Copy each line of the records below that mentions the word "Identify".
[[ Source information, beginning ]]
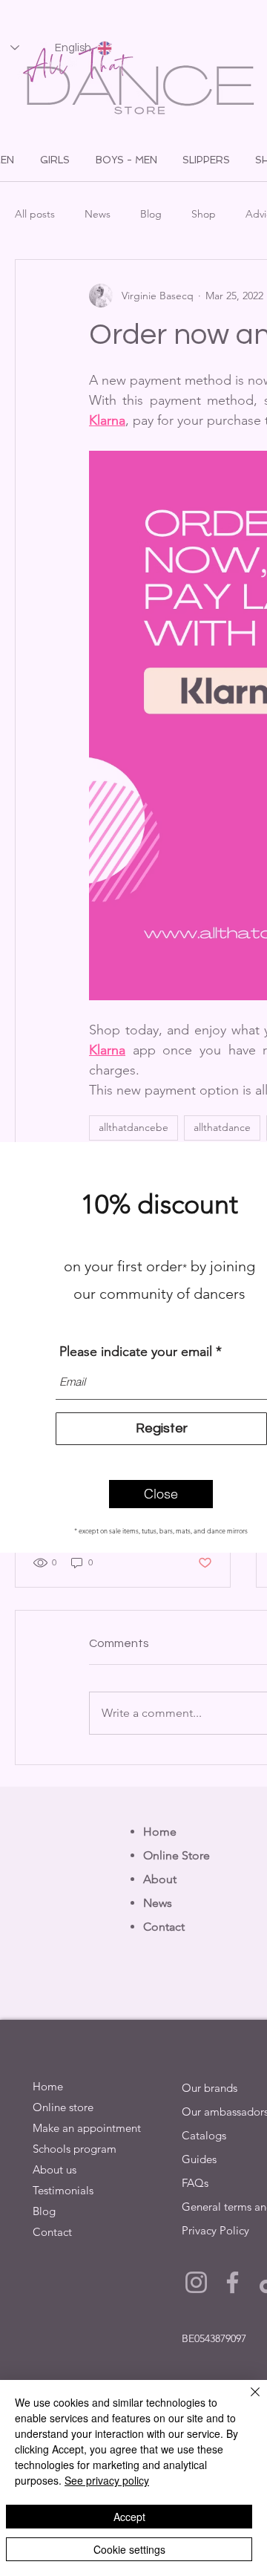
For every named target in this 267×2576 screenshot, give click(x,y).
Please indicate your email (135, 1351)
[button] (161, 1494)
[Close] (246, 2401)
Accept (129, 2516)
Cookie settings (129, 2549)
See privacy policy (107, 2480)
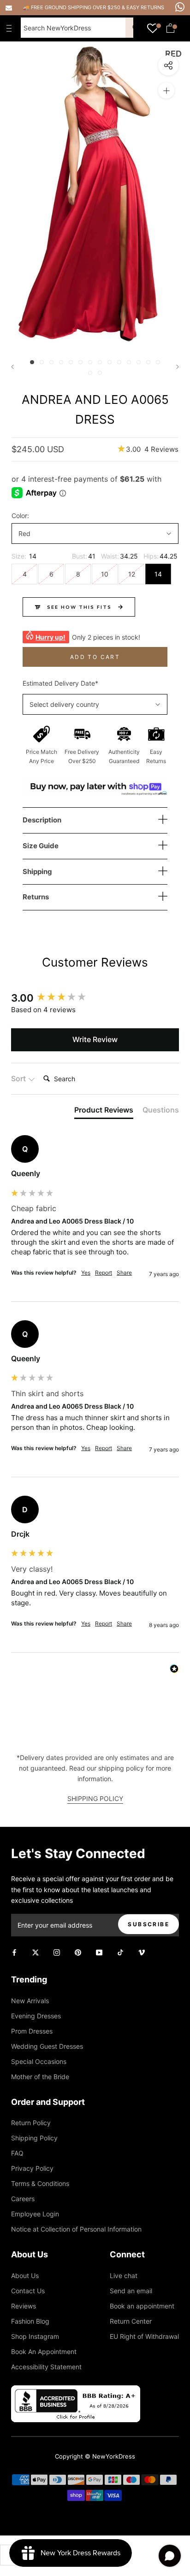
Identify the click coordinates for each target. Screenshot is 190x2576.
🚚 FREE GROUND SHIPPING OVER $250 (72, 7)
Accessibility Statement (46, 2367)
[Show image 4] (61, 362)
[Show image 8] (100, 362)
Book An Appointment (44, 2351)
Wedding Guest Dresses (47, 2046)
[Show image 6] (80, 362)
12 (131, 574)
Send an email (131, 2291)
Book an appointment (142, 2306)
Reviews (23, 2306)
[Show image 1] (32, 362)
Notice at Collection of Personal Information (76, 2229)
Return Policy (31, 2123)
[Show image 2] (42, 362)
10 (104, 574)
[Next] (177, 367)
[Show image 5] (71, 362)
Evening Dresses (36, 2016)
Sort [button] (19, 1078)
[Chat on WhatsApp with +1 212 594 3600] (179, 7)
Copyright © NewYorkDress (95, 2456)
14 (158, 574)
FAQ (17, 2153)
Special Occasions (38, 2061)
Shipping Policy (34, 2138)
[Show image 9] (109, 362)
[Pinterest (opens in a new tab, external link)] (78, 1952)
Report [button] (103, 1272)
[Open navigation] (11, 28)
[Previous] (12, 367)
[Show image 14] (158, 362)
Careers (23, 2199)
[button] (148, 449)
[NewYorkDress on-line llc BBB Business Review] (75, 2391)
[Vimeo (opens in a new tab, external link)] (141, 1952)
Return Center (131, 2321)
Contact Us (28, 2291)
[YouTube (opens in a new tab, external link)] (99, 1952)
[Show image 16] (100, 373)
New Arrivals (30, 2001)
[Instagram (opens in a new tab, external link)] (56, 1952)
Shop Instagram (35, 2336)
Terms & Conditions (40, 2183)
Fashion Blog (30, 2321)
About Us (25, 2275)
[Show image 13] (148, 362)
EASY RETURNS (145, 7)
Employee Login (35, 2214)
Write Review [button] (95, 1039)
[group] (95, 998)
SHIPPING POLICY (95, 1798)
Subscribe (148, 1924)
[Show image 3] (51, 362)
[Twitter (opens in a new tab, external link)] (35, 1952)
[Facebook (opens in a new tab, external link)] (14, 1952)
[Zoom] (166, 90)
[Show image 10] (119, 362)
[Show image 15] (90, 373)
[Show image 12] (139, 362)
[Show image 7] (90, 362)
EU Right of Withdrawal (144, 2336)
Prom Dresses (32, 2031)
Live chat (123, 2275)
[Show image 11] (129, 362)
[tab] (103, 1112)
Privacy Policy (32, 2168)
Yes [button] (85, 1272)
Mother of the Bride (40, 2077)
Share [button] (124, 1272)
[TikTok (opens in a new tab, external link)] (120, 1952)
[[ Source information, end ]]
[[ Source information, beginning ]]
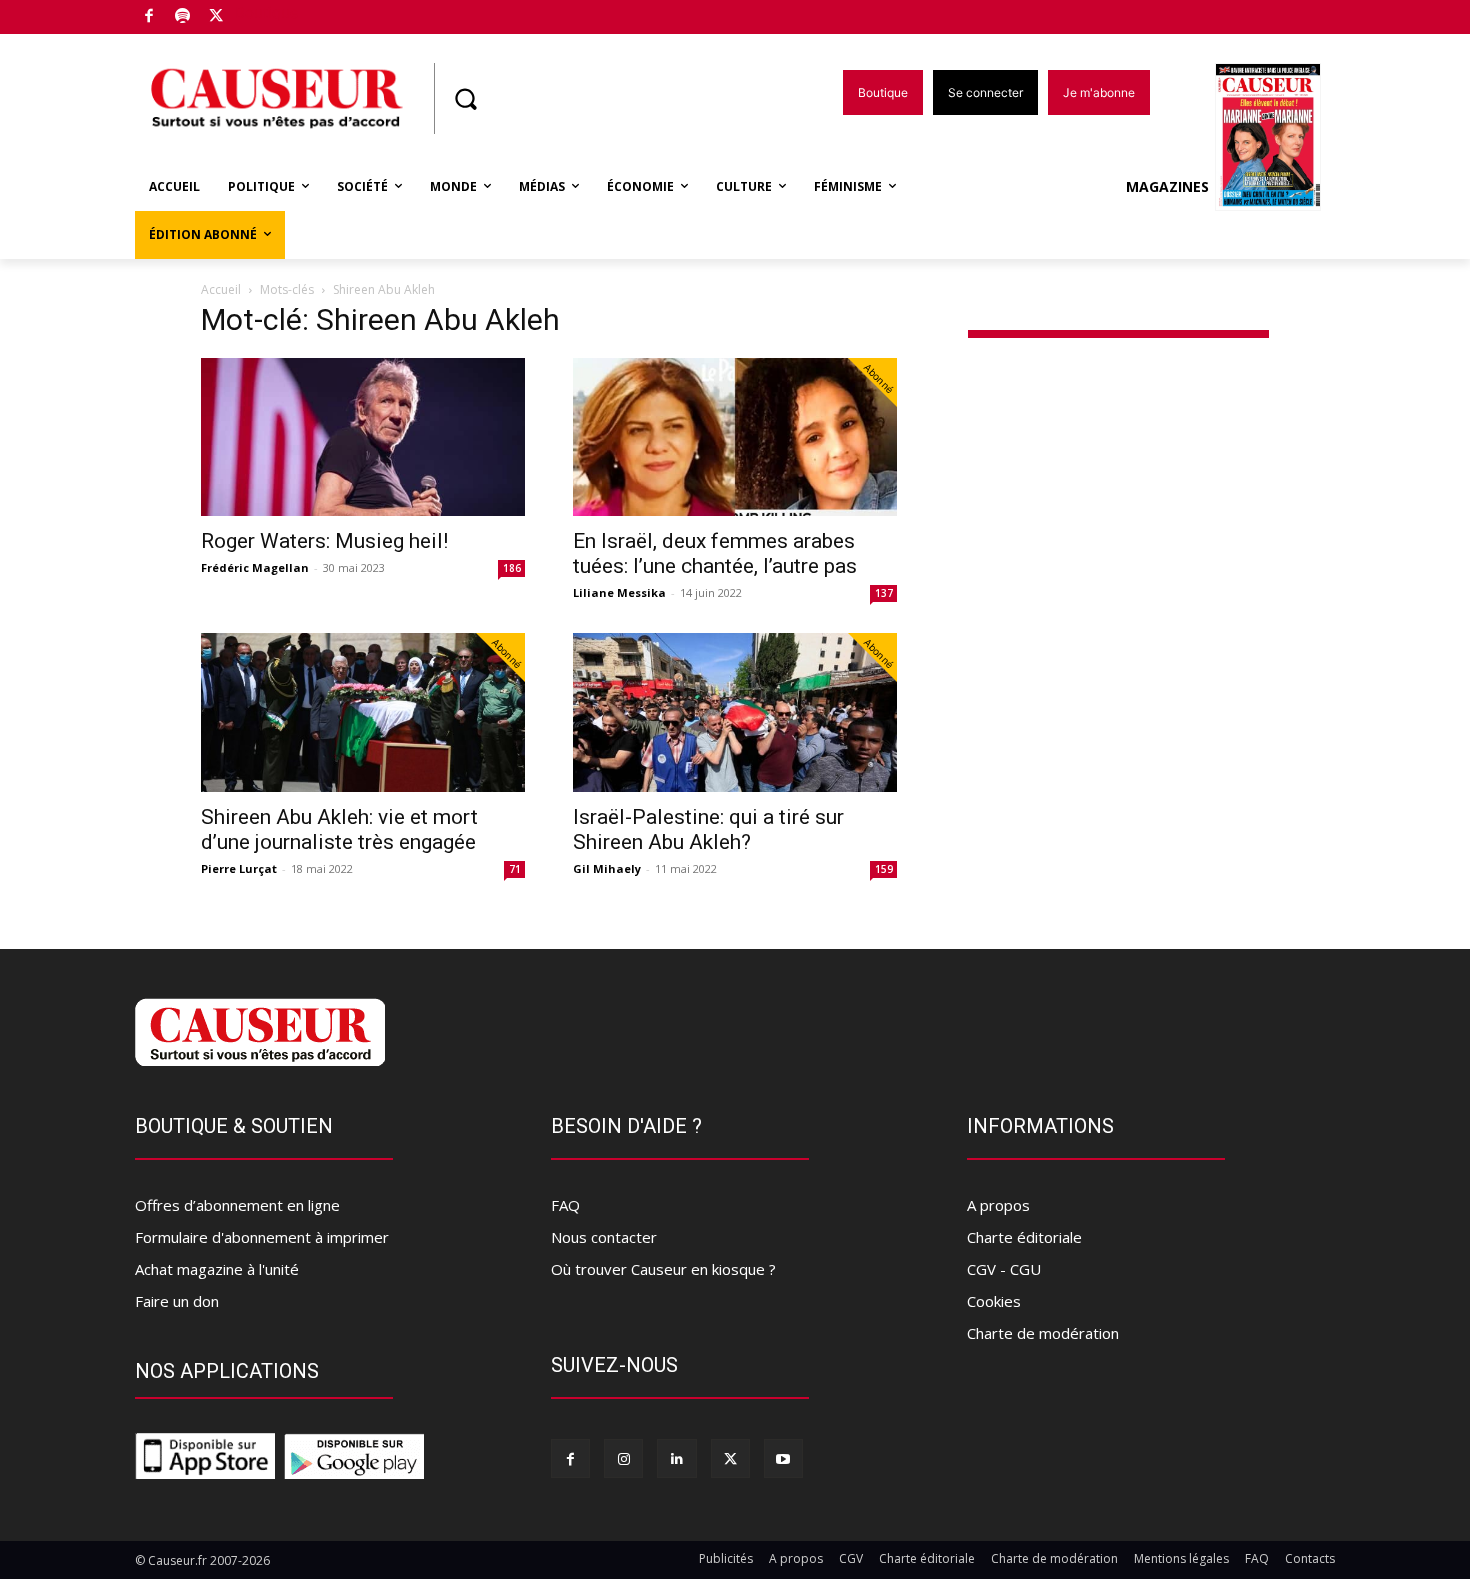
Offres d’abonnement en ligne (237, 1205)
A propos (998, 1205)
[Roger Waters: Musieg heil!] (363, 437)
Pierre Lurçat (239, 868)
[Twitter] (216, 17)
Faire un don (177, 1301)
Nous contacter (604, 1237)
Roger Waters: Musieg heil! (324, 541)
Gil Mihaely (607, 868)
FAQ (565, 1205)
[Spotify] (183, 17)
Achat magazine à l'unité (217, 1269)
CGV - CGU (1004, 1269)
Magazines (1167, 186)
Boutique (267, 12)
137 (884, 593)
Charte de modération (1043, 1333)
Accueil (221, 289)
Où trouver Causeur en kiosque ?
[[ Source information, end ]]
[[ Source information, beginning ]]
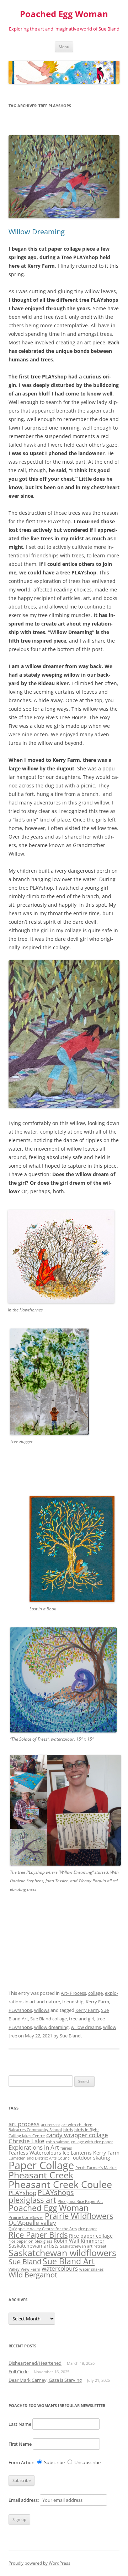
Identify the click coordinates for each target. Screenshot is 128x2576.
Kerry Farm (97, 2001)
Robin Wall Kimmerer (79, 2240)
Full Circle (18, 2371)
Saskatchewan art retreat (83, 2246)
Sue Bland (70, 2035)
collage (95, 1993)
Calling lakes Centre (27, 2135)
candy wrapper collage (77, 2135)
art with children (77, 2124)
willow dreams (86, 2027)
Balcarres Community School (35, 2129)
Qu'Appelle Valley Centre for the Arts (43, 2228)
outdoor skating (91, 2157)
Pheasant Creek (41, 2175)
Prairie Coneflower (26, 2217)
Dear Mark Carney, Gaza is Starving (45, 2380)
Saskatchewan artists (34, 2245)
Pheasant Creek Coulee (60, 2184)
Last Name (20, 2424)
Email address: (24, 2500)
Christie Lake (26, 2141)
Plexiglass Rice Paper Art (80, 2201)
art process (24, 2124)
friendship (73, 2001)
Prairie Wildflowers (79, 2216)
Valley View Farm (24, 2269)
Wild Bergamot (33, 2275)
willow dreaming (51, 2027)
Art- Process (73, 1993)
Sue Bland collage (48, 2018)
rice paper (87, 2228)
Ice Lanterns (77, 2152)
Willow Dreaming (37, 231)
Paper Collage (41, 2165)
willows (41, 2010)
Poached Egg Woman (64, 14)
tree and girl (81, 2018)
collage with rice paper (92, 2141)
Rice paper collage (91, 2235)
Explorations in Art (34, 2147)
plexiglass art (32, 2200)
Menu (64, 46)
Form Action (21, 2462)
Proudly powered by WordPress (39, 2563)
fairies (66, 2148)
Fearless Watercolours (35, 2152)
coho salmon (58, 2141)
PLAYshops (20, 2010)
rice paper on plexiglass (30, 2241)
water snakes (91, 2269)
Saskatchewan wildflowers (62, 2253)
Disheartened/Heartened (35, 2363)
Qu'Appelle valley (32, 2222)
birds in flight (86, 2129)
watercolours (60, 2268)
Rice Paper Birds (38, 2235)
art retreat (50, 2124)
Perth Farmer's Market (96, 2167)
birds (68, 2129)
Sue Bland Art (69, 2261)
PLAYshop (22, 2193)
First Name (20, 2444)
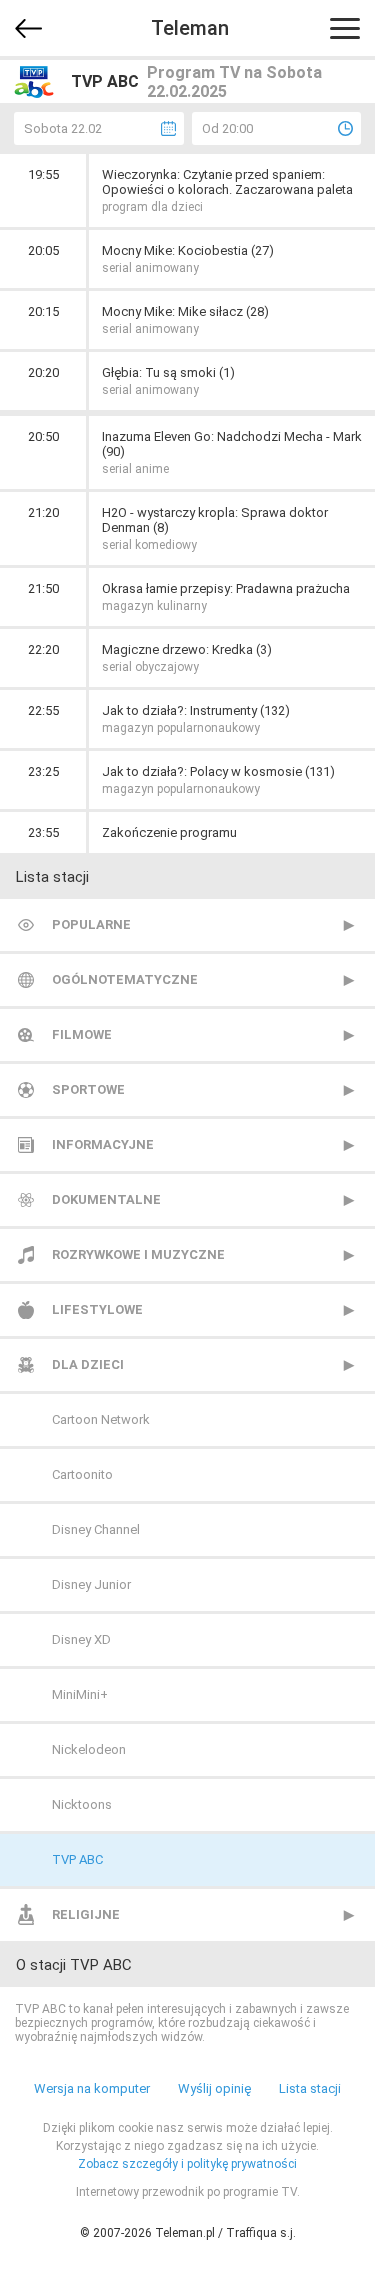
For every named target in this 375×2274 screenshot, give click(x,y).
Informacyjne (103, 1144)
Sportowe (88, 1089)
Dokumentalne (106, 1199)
[[ Source information, end ]]
#### [Output for this exercise]
Identify the click coordinates for each target. Screenshot is 190x2576.
Identify the click coordinates for each target. Screenshot is 128x2576.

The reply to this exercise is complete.